Hz. Hüseyin, Yezit tarafından PARA VE MAKAMLAR dağıtılarak satın alınan GÜYA Ehlibeyt şiası tarafından, erkek çocuklar da dâhil Ali Seccad‘dan (ra) (İmam Zeynel Abidin ) başka bütün erkeklerin parçalandığı Kerbela’da kendilerini Yezit’ten kurtarması için çağıran, sonra da Yezit’e SATILAN Şiiler tarafından(!) katledildi.

Hz. Hüseyin (as) tüm çocukları, yeğenleri, kardeşleri, yakınları ile Türkistan’a  HİCRET ediyordu.  Çünkü Türkistan’da daha önce Hz. Ali (kva) vesilesi ile mümin olmuş insanlar Hz. Hüseyin’i (as) bekliyorlardı.

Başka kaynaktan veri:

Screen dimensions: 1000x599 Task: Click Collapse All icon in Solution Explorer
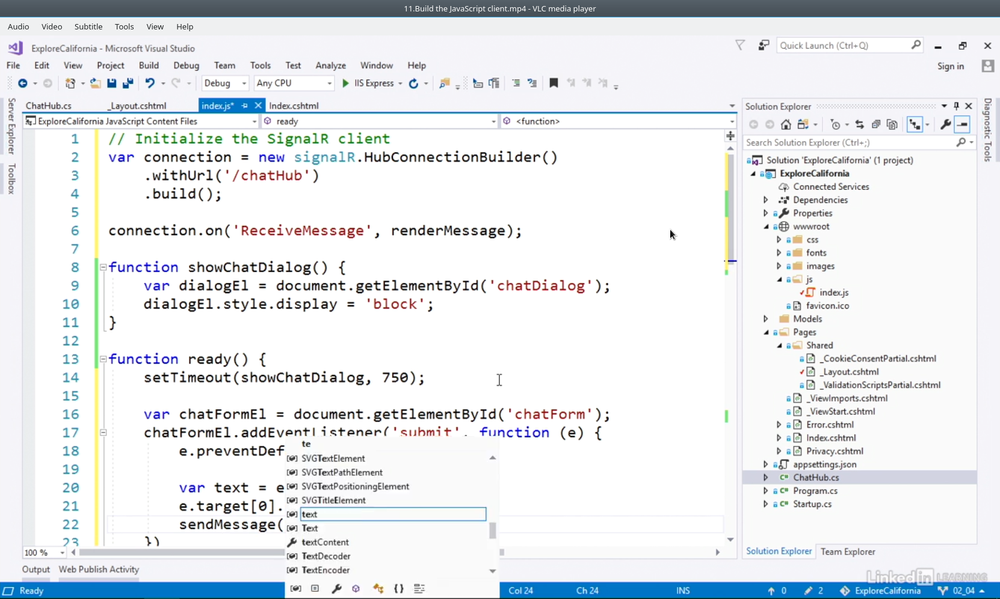coord(875,125)
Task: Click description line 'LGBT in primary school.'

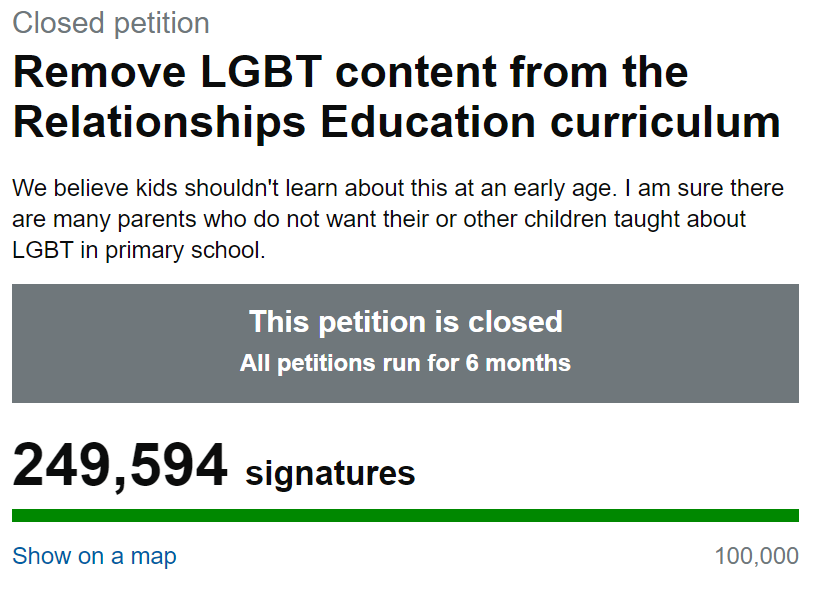Action: pyautogui.click(x=139, y=250)
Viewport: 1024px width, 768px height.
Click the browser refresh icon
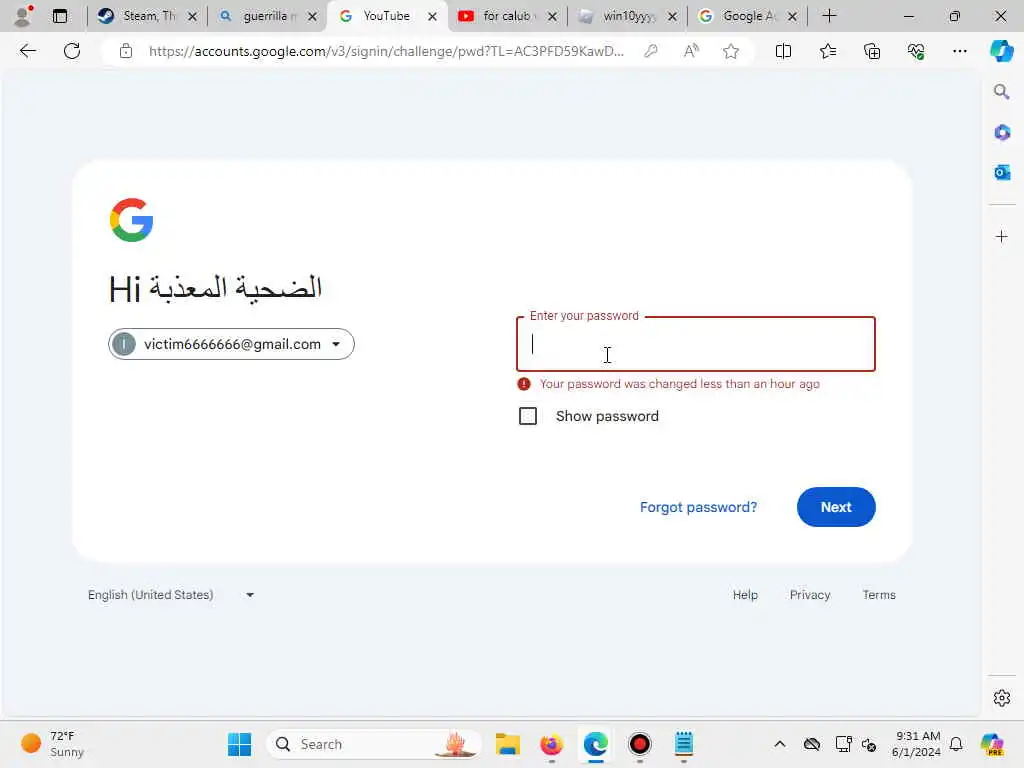click(x=72, y=51)
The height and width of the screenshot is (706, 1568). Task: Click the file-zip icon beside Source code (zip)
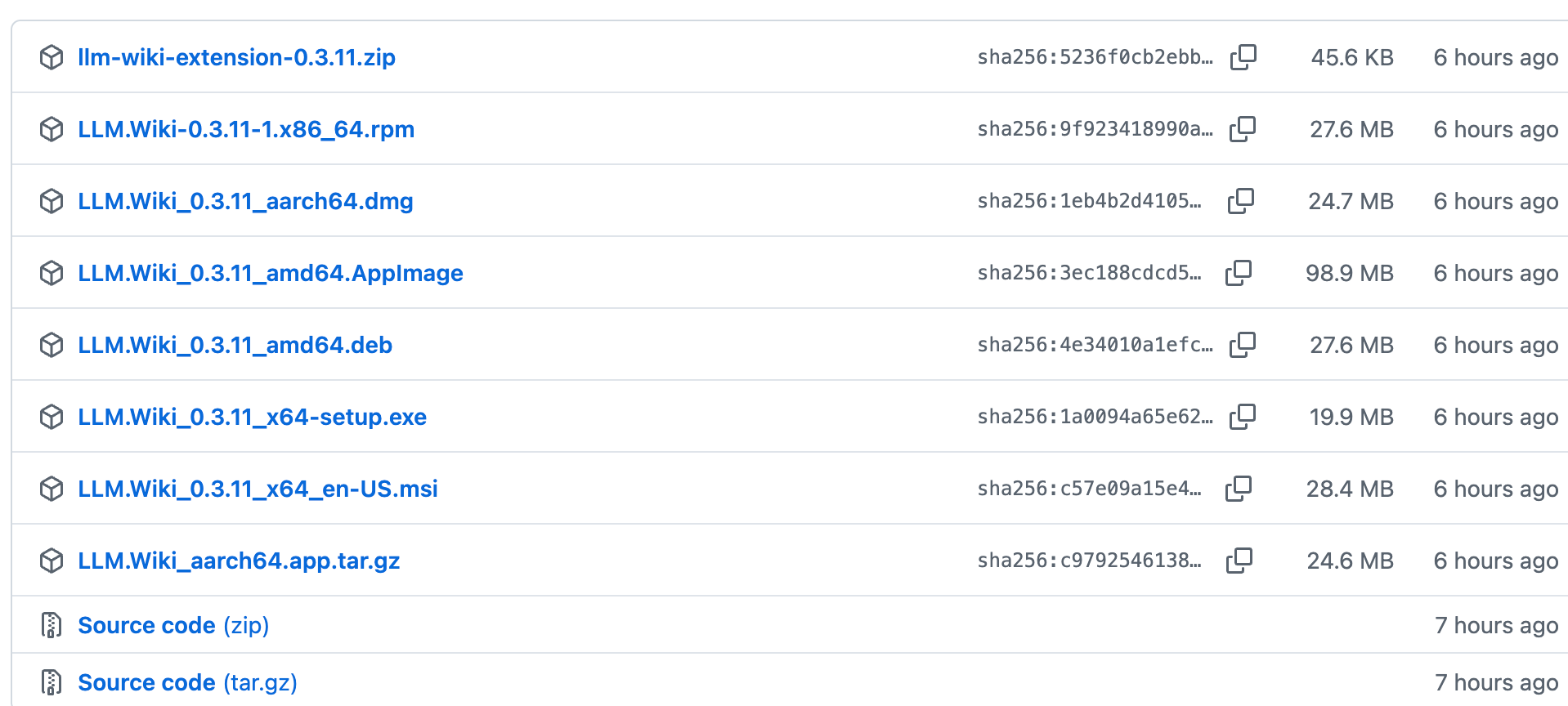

Dikkat buyurunuz. İmam Hz. Hüseyin’in ordusu ile Mekke’den Kufe’ye hareket etmesinden sonra, Kufe’nin Yezit tarafından rüşvet ve tehditle ele geçirilmesinin akabinde, Hz. Hüseyin ordusunu dağıtıp aralarında altı Türk’ün de bulunduğu yakınları ile kuzeye Türkistan’a yönelmişti. Haritalara bakınız Kerbela Kufe’nin yaklaşık 80 km kuzeyindedir.  Yani Hz. Hüseyin Kufe’yi geçmişti. Mamafih İmam Hz. Hüseyin Kerbela’da kuşatıldığında katil sürüsü ile anlaşma görüşmelerinde o canilere bıraktıkları takdirde Türkistan’a gitmeyi teklif etmişlerdir.

Şekil 1. Günümüz Haritasıyla Hz. Hüseyin'in Rotası

Şekil 2. Günümüz Haritasıyla Kufe - Kerbela arası mesafe

Yezit kendince geleceğe matuf bir tehlikeyi bertaraf etmek istiyordu. Hz Hüseyin’in (as) Kerbela’da kendisini kuşatanlardan istediği üç şeyden birisi de Türkistan’a gitmesine müsaade edilmesi idi.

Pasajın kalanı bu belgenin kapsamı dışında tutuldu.